WHAT THIS TASK INVOLVES: Give the lines below again exactly, starting with the line that holds "Given: Click the CPU Type field" and going on through the line that holds "Image resolution: width=1024".

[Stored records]
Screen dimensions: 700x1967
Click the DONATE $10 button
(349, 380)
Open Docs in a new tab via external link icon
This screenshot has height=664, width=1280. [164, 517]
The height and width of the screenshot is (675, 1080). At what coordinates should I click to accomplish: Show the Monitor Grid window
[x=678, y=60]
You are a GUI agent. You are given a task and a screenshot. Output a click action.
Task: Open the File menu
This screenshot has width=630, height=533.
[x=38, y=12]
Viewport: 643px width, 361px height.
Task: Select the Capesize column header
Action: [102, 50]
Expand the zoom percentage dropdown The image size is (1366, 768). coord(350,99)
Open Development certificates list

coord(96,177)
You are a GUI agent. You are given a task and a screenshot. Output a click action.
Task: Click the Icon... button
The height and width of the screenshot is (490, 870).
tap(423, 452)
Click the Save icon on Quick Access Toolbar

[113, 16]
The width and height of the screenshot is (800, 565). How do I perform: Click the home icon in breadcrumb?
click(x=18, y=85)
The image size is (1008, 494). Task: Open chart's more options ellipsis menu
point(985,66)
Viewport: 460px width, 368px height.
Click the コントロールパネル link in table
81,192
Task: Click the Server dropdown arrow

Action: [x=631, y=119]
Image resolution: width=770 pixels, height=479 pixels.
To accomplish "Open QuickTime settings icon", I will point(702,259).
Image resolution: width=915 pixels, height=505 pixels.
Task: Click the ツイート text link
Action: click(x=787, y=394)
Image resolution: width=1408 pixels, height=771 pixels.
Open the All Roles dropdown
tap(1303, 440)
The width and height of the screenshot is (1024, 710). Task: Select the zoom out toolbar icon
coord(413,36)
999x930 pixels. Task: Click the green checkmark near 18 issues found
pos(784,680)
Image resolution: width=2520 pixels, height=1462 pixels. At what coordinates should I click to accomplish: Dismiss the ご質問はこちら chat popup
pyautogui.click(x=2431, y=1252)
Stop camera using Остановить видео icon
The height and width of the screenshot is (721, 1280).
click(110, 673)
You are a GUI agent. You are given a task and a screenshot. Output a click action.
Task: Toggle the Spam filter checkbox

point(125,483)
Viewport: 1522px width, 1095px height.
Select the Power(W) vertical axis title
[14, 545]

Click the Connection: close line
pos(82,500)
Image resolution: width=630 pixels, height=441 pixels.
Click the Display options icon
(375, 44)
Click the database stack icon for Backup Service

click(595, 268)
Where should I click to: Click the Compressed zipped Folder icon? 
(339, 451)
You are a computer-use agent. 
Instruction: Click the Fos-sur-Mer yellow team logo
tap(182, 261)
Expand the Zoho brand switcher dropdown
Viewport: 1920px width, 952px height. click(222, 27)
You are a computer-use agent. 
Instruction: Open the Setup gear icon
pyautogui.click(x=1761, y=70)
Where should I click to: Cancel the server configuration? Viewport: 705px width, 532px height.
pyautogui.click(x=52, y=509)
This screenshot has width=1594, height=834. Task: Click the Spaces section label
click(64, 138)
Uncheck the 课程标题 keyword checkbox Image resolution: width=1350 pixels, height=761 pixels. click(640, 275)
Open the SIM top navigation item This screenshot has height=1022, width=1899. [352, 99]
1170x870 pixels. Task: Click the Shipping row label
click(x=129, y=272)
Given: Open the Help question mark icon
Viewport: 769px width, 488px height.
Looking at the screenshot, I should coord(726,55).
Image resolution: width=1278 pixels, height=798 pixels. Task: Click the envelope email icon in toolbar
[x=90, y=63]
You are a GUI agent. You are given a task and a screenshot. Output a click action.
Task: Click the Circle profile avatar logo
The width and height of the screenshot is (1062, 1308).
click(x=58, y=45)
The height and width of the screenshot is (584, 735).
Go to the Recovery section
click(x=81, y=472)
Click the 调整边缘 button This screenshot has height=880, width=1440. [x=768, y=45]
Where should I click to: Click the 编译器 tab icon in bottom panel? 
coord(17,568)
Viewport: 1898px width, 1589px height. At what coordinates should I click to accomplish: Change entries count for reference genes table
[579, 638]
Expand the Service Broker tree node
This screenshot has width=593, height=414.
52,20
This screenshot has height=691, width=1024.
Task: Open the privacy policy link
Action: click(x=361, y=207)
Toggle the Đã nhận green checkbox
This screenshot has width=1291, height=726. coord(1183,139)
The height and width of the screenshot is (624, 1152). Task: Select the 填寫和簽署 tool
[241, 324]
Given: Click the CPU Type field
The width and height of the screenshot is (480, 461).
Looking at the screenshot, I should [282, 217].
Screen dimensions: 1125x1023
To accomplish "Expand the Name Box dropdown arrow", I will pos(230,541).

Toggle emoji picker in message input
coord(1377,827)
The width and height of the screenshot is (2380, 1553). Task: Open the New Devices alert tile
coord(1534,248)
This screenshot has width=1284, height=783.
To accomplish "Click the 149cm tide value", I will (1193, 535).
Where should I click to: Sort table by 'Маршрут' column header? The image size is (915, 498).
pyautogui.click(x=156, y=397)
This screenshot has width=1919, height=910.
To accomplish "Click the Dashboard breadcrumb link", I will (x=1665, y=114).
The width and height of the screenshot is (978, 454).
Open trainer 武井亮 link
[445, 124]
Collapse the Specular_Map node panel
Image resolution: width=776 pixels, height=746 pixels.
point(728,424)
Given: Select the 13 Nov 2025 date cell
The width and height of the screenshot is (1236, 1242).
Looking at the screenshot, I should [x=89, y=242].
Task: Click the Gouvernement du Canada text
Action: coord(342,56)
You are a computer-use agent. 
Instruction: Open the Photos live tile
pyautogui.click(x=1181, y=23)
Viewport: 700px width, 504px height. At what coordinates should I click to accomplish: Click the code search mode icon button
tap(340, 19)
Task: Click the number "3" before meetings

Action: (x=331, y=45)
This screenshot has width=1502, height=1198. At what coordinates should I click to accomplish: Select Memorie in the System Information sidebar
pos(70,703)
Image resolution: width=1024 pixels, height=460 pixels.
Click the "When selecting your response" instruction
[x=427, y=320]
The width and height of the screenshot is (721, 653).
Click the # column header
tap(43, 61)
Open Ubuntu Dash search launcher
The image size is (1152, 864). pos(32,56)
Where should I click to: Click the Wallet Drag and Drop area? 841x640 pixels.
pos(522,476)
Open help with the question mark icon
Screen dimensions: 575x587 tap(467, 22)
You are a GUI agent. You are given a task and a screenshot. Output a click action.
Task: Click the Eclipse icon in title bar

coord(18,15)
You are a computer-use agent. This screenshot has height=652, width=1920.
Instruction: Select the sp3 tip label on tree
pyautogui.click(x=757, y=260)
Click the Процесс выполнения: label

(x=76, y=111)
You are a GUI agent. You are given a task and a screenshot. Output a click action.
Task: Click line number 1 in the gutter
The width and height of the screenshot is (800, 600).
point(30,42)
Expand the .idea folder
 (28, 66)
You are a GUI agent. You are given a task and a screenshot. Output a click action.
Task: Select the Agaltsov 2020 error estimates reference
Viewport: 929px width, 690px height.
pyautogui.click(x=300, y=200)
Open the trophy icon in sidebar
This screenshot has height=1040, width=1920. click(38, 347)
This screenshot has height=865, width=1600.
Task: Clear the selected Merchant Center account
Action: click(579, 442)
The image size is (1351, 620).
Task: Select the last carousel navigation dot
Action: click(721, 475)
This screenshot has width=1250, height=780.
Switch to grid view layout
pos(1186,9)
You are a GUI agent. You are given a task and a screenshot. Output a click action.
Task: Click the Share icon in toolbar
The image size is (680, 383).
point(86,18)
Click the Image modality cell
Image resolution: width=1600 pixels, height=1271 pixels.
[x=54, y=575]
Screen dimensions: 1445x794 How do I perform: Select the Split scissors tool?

RESPONSE:
Given: Click the CPU Type field
The width and height of the screenshot is (480, 461).
Looking at the screenshot, I should [282, 217].
Screen dimensions: 1125x1023
To accomplish "Expand the Name Box dropdown arrow", I will pos(230,541).

Toggle emoji picker in message input
coord(1377,827)
The width and height of the screenshot is (2380, 1553). Task: Open the New Devices alert tile
coord(1534,248)
This screenshot has width=1284, height=783.
To accomplish "Click the 149cm tide value", I will (1193, 535).
Where should I click to: Sort table by 'Маршрут' column header? The image size is (915, 498).
pyautogui.click(x=156, y=397)
This screenshot has width=1919, height=910.
To accomplish "Click the Dashboard breadcrumb link", I will (x=1665, y=114).
The width and height of the screenshot is (978, 454).
Open trainer 武井亮 link
[445, 124]
Collapse the Specular_Map node panel
Image resolution: width=776 pixels, height=746 pixels.
point(728,424)
Given: Select the 13 Nov 2025 date cell
The width and height of the screenshot is (1236, 1242).
Looking at the screenshot, I should [x=89, y=242].
Task: Click the Gouvernement du Canada text
Action: coord(342,56)
You are a computer-use agent. 
Instruction: Open the Photos live tile
pyautogui.click(x=1181, y=23)
Viewport: 700px width, 504px height. At what coordinates should I click to accomplish: Click the code search mode icon button
tap(340, 19)
Task: Click the number "3" before meetings

Action: (x=331, y=45)
This screenshot has width=1502, height=1198. At what coordinates should I click to accomplish: Select Memorie in the System Information sidebar
pos(70,703)
Image resolution: width=1024 pixels, height=460 pixels.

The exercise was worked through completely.